= Teks Sumber =
--

Kalau perlombaan semacam ini hanya bertujuan untuk membuat sebuah antologi karya penulis, lomba semacam ini tidak layak disebut lomba. Lebih tepat disebut “Proyek Menulis dan Menerbitkan Bersama”, sebab sesungguhnya para penulis yang bergabung sedang melakukan patungan dana untuk mencetak bukunya. Sama sekali bukan berlomba! Mereka harusnya berhak membagi jumlah buku yang dicetak dari total dana yang terkumpul. Itu baru adil.

--

= Data Terkumpul =

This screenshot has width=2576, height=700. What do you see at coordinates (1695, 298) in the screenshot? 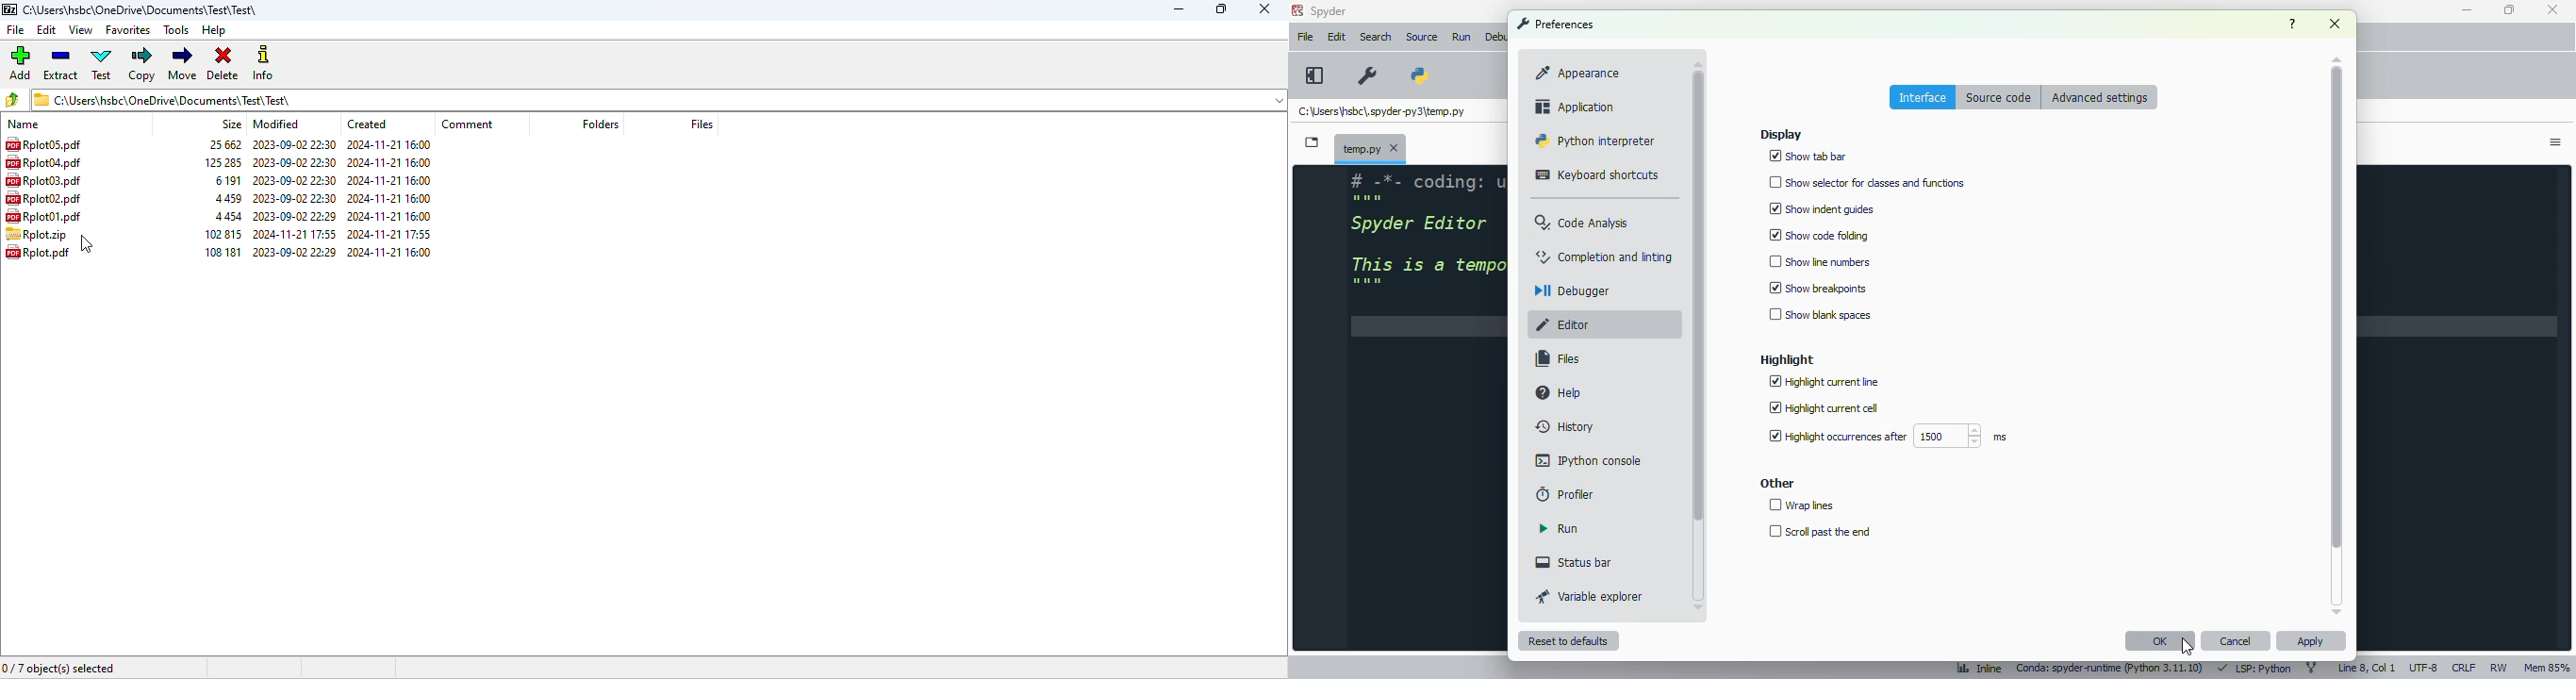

--

= Daftar Tugas =
1 – Kutip bagian teks tentang lomba menulis dari "Kalau perlombaan semacam" sampai "Itu baru adil.".
2 – Jawab pertanyaan berikut berdasarkan teks tentang lomba menulis.
(a) Lomba semacam ini lebih tepat disebut apa?
(b) Apa yang sesungguhnya sedang dilakukan para penulis yang bergabung?
(c) Apa yang seharusnya berhak dibagi oleh para penulis itu?
3 – Tolong lanjutkan teks tentang lomba menulis mulai dari sesudah kalimat terakhirnya.
Data tersebut tidak diperlukan untuk mengerjakan tugas.

= Kunci Jawaban =
1 –
Kalau perlombaan semacam ini hanya bertujuan untuk membuat sebuah antologi karya penulis, lomba semacam ini tidak layak disebut lomba. Lebih tepat disebut “Proyek Menulis dan Menerbitkan Bersama”, sebab sesungguhnya para penulis yang bergabung sedang melakukan patungan dana untuk mencetak bukunya. Sama sekali bukan berlomba! Mereka harusnya berhak membagi jumlah buku yang dicetak dari total dana yang terkumpul. Itu baru adil.

2 –
(a) “Proyek Menulis dan Menerbitkan Bersama”
(b) Mereka sedang melakukan patungan dana untuk mencetak bukunya.
(c) Jumlah buku yang dicetak dari total dana yang terkumpul.

3 –
Bagaimana kalau penerbit atau pihak lomba sebenarnya sedang melakukan bisnis? Pihak lomba sah-sah saja menjadikan dirinya penerbit/percetakan, tapi setidaknya harus dijelaskan mekanisme pasti tentang lomba tersebut. Misalnya, berapa biaya cetak buku, berapa pembagian keuntungan penerbit dan penulis. Agar buku dan tulisan bukan hanya jadi bisnis jual beli semata. Mencari keuntungan lewat proyek semacam ini sah-sah saja, asalkan info yang diberikan lebih terang. Tak ada masalah jika kegiatan semacam ini dinamakan penyelenggara sebagai proyek penerbitan, datangkan kurator yang kompeten, bukan menyebutnya lomba, padahal hanya arisan atau bisnis belaka.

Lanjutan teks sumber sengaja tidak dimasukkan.